Written by: David Rowling on Wednesday 14/09/2016
Private rental sector landlords throughout England and Wales could soon be required to fork out for measures that will make their properties more energy efficient.
New laws mean that from 2018 it will officially be illegal for landlords to rent out residential properties that have either F or G energy efficiency ratings.
Until recently, the government has helped landlords carry out eco-friendly upgrades on their properties through Green Deal incentives and tax allowances.
But those methods of offsetting the costs involved in these processes are no longer being made available and many landlords are now expected to be left paying for efficiency improvements out of their own pockets.

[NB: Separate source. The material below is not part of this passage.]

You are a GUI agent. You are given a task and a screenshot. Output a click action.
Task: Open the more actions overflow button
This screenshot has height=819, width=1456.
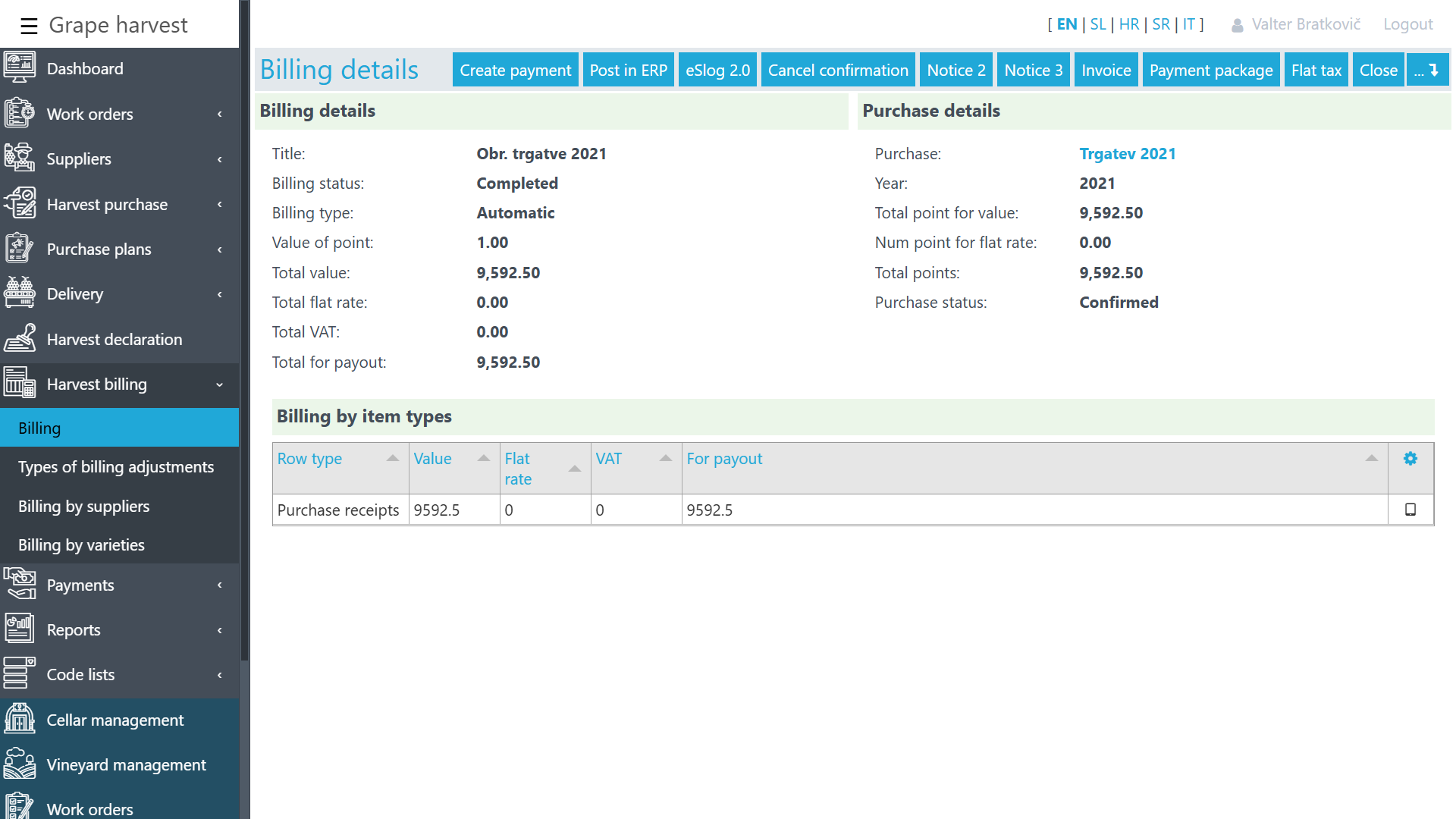[1426, 70]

The Residential Landlords Association (RLA) has said that it expects the processes involved in upgrading a property from F or G efficiency ratings to cost individual landlords up to £5,000 each.
According to the RLA, the likelihood is that the eventual impact of the new laws relating to energy efficiency and residential properties will be that private tenants are being asked to pay more money each month in rent.

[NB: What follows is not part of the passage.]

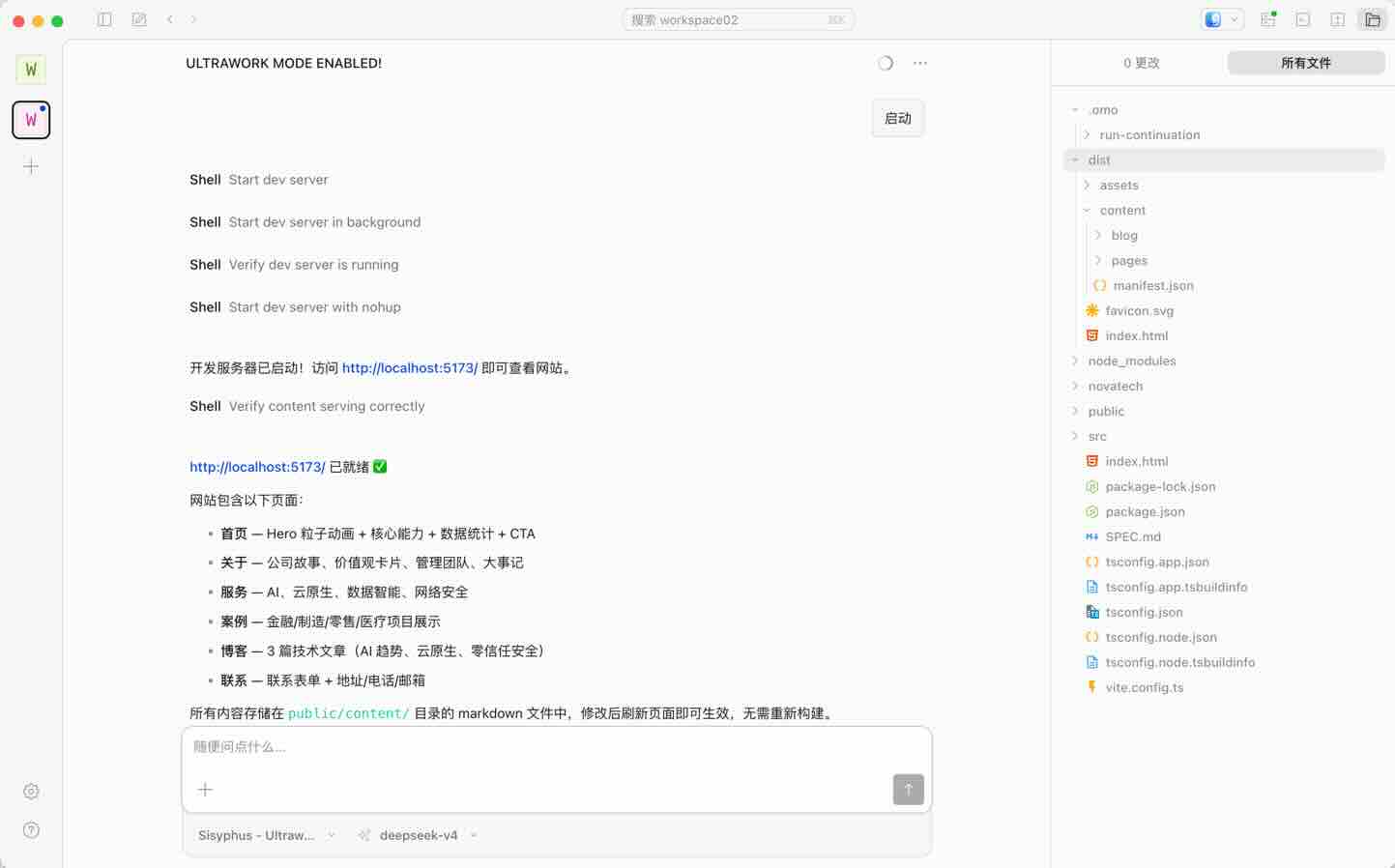Toggle the left sidebar panel icon
Screen dimensions: 1395x868
pyautogui.click(x=104, y=19)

“The government’s proposals will amount simply to another tax on tenants,” said the RLA’s policy consultant Richard Jones in a statement.
The RLA has called for policymakers in Westminster to consider more carefully the impact of whatever measures they introduce to improve energy efficiency levels within the UK’s housing stock and to provide financial help for landlords who are being required to make expensive improvements to their properties.
“Whilst we all want to see improvements in the energy efficiency of homes to rent that cannot come at the expense of driving up rents,” said Richard Jones from the RLA.
Incoming rules mean that by April 1st 2018, all newly let residential buildings or properties with renewed tenancies in England and Wales will need to have at least an E rating with regard to their energy efficiency.
By the beginning of April 2020, the same will be true of all properties being rented out privately anywhere in England and Wales, with breaches to these rules set to carry a civil penalty of up to £4,000.